What Is an Investment Mandate?
How an Investment Mandate Is Used to Guide an Account or Fund
As you research and study investing methods and lessons, there's no doubt you'll come across a concept known as an investment mandate. Index funds have investment mandates. Rich investors with their individually managed accounts have investment mandates. ETFs have them; university endowment portfolios, too. What are they? How do they work? Why are the specifics of investment mandates so important and worthy of consideration?
Those are fantastic questions! In the next ten minutes, I want to provide you with a little bit of background in order to give you a better understanding of the role an investment mandate plays in the management of an account, portfolio, or otherwise pooled pile of capital.
Definition of an Investment Mandate
An investment mandate is an instruction to manage a pool of capital, or a particular pile of funds, using a specific strategy and within certain risk parameters. For example, if a client showed up to a wealth management firm and said, "I have $500,000 I want kept safe so I can use it to put a down payment on an office building for my company later this year", the mandate is called capital preservation. There is a limited list of investments that could be considered when constructing a portfolio that sought capital preservation. You would not, for example, buy shares of even the most gilt-edged intermediate-term bonds or the most royal of blue chip stocks because the time frame doesn't allow you to mitigate volatility risk.
In other words, a reasonably intelligent business analyst can say with a high degree of certainty that shares of a firm like Johnson & Johnson, one of only four S&P 500 components with a Triple A bond credit rating, should be worth considerably more money in 10, 15, or 25 years, but no one has any idea what it will be worth in terms of market quotation next week or even two years from now.
It's the nature of the auction mechanism of common stocks. It cannot be avoided. This is why the legendary financial thinker Benjamin Graham said that in the short-term the stock market is a voting machine, reflecting popularity, but in the long-term, it's a weighing machine, reflecting intrinsic value.
Examples of Investment Mandates
Aside from capital preservation, which we already discussed, an investment mandate can encompass a purpose. Here are three of the most popular:
- A Long-Term Growth Investment Mandate: The portfolio manager is to prioritize the long-term capital appreciation of the underlying securities over things like current income or volatility risk. If the portfolio is down 30% tomorrow, it matters not, only that it is safe and sound; that 10 years from now, it is worth considerably more as the underlying quality of the holdings resulted in satisfactory results.
- An Income Investment Mandate: When an investor needs to live on his or her money, especially if retirement has already arrived, an income mandate makes the most sense unless there is so much wealth sitting around that it's not a worry. Under this mandate, the portfolio manager must prioritize current passive income from sources like dividends, interest, and rents, over long-term growth. This can mean selecting mature, slow-growing businesses with a long history of ever-increasing dividends, corporate bonds, preferred stock, or real estate with good capitalization rates.
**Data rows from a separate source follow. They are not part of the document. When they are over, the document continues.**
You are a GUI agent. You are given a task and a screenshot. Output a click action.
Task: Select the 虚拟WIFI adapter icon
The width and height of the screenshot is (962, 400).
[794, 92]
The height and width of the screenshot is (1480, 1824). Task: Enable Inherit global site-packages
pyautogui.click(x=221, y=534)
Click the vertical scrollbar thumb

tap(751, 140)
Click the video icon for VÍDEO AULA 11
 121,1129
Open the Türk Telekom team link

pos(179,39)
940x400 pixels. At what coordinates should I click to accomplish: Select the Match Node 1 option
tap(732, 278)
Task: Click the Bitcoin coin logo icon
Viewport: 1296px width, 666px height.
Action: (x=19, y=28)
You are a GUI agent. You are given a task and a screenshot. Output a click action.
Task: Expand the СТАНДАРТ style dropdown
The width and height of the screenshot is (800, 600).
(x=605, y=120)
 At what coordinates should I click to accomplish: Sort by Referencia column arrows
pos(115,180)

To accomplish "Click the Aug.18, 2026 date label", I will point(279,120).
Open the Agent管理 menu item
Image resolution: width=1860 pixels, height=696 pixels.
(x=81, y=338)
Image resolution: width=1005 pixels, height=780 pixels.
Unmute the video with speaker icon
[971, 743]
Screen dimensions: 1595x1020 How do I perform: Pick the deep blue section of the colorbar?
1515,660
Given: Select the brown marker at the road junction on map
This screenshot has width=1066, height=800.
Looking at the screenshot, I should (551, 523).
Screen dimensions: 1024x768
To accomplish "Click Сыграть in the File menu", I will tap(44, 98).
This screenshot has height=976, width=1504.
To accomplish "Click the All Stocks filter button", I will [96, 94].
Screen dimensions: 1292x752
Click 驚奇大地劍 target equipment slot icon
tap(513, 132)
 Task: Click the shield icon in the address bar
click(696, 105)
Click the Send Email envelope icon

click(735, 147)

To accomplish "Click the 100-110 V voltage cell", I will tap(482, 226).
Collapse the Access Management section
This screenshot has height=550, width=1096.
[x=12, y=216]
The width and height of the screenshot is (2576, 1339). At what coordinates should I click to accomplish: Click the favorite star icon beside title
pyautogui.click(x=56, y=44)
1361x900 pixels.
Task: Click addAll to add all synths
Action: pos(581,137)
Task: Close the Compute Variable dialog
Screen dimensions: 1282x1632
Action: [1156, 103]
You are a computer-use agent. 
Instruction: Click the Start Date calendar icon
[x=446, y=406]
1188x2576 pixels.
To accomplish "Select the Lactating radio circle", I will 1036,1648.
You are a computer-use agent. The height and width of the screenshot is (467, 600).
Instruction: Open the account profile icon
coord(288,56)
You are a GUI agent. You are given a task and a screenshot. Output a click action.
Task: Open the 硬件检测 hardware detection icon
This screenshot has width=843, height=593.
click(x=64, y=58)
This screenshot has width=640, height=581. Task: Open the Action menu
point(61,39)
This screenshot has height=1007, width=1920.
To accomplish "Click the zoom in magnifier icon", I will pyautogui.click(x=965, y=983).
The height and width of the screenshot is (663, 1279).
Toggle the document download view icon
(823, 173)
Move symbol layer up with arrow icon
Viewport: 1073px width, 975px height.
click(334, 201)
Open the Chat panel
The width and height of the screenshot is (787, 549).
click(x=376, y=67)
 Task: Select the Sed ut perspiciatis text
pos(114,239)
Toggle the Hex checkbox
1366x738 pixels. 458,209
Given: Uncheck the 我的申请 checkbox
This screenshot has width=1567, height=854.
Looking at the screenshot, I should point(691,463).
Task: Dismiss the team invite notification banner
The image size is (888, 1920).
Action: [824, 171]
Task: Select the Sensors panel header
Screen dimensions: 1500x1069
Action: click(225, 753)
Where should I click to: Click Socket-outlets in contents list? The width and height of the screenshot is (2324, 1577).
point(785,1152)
- Speculation Investment Mandate: As the old song goes, some girls (or boys) just want to have fun. Whether it's for the thrill, a desire to get rich quickly, or an enjoyment of spotting intelligent opportunities and attempting to turn them into outsized profits by being smarter than the system, a speculation mandate can encompass almost anything from trading penny stocks to buying out-of-the-money short-term call options. Sometimes, an account with this mandate is "side money", that is the person who owns it already has their primary portfolio safely tucked away and compounding for them so they keep what they consider play money (is there really any such thing?) in a segregated account.
An investment mandate can restrict a portfolio manager to specific asset classes, geographic areas, industries, sectors, valuation levels, market capitalizations, and/or anything else you can conceive.
For example: A global investment mandate means you should own stocks both in your home country and abroad, while an international investment mandate means restricting the portfolio to firms headquartered or doing business mostly outside of your home country. A small capitalization stock investment mandate means finding attractive firms that are below a certain market capitalization size. A low turnover investment mandate might mean restricting the percentage of the portfolio that can be sold in any given year to 3% or 5%; certainly less than 10%, the latter of which would imply an average holding period of at least a decade for each position.